As I Have Written Many Times,

Arne Duncan is a complete disaster on education, an incompetent, who is in love with the concept of "market-based reforms" which are destined to fail, and have failed in Chicago.

The reason is simple: It's because education is not a business and cannot be run on business models. Teachers can not be put on "merit pay" models given the extremely political and often poisonous work environment which they are subjected. Teachers are supposed to collaborate with each, not be "competitive" with other teachers. Students are not all alike, and there are so many variables at work regarding their "performance" that are out of the schools' hands. Family environment and poverty or the lack of it are key.

That doesn't stop idiots like Duncan, Gates, Broad, and all of the rest from shoving a bunch of shit down the throats of educators and taxpayers in general.

A brief snip to illustrate my point:

This question is at the heart of a longstanding battle between business-oriented educators, who want to churn out a ready workforce, and progressive educators, acting in the tradition of John Dewey, who believe schools should nurture well-rounded, independent-minded citizens.

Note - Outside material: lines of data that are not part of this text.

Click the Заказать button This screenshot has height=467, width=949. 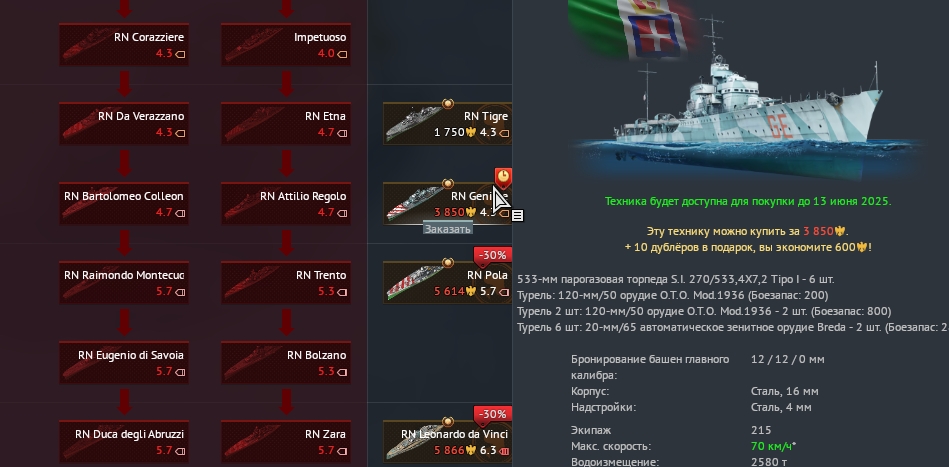pyautogui.click(x=447, y=229)
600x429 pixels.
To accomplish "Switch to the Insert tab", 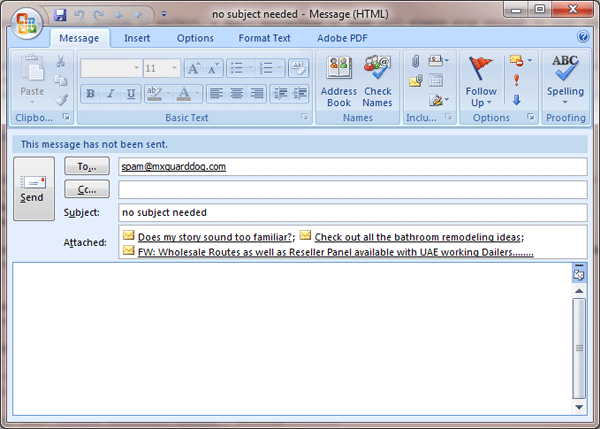I will [x=137, y=38].
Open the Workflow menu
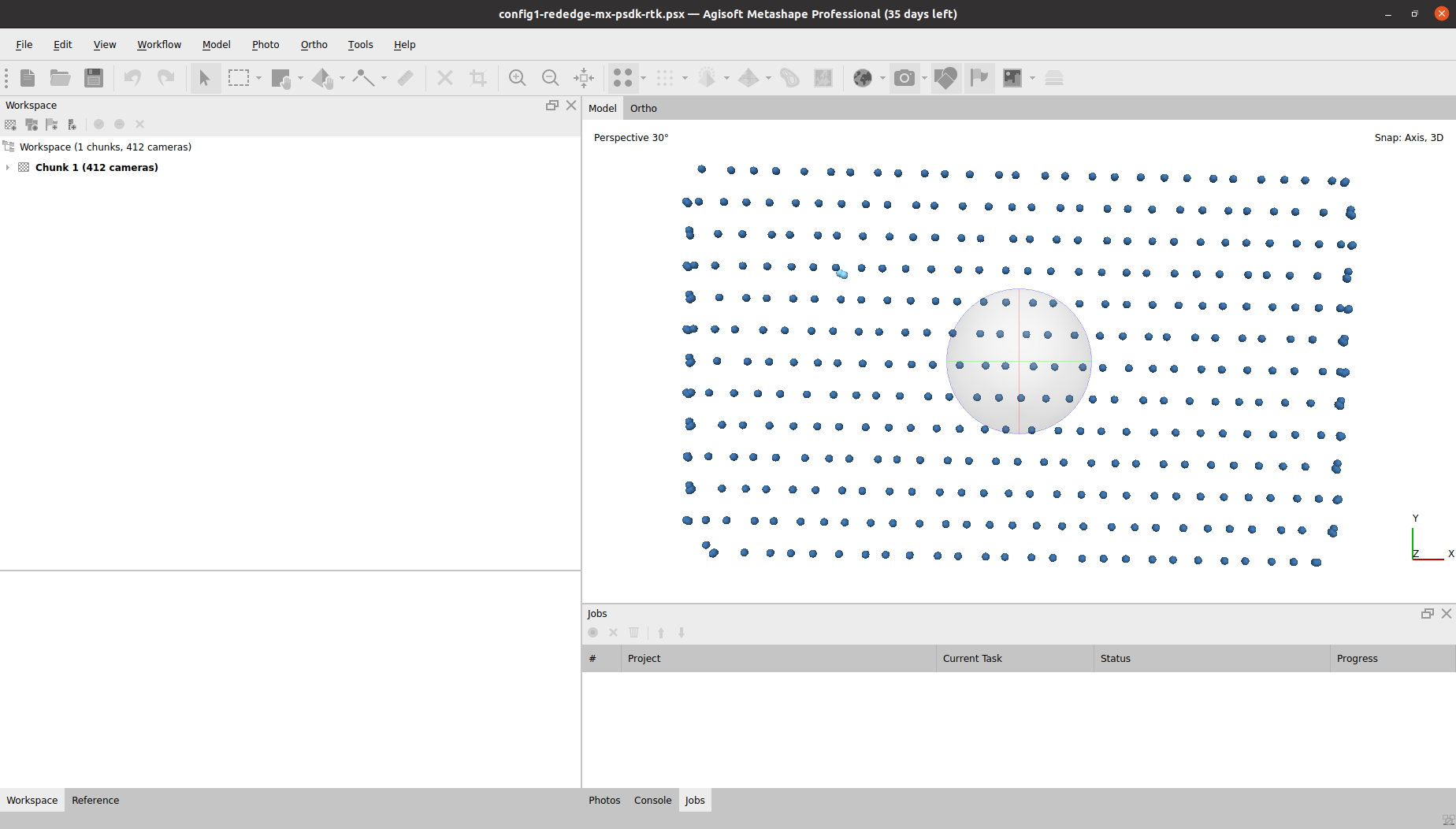The width and height of the screenshot is (1456, 829). click(159, 44)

Unfortunately, most Republicans and many Democrats, including some progressives, believe that the problems with American schools can be solved with more market-style policies, competition, financial incentives, charter schools, privatization, standardized testing and weakened teachers’ unions.

But the theory that supports treating education as a marketplace is flawed, as is the practice. Richard Rothstein of the Economic Policy Institute and others point out that few professionals in the private sector are paid for performance (except in finance, and that should be a cautionary example). And when faced with performance incentives, people typically end up gaming the system. In a 2003 study, economists Steven Levitt of the University of Chicago and Brian Jacob of Harvard found that as high-stakes testing increased, teachers were more likely to cheat, for example, changing student answers, giving students correct answers and teaching from illicitly obtained advance test copies.

The educational systems in the rest of the developed world, which famously outperform U.S. schools, are overwhelmingly public, highly unionized and protected from market-style funding. Even though American suburban schools vary dramatically, many of these schools—with unions and teacher tenure—perform so well that affluent families pick their homes partly on the basis of school quality.


Who needs facts when you have a neoliberal agenda that states public schools are bad because they are public?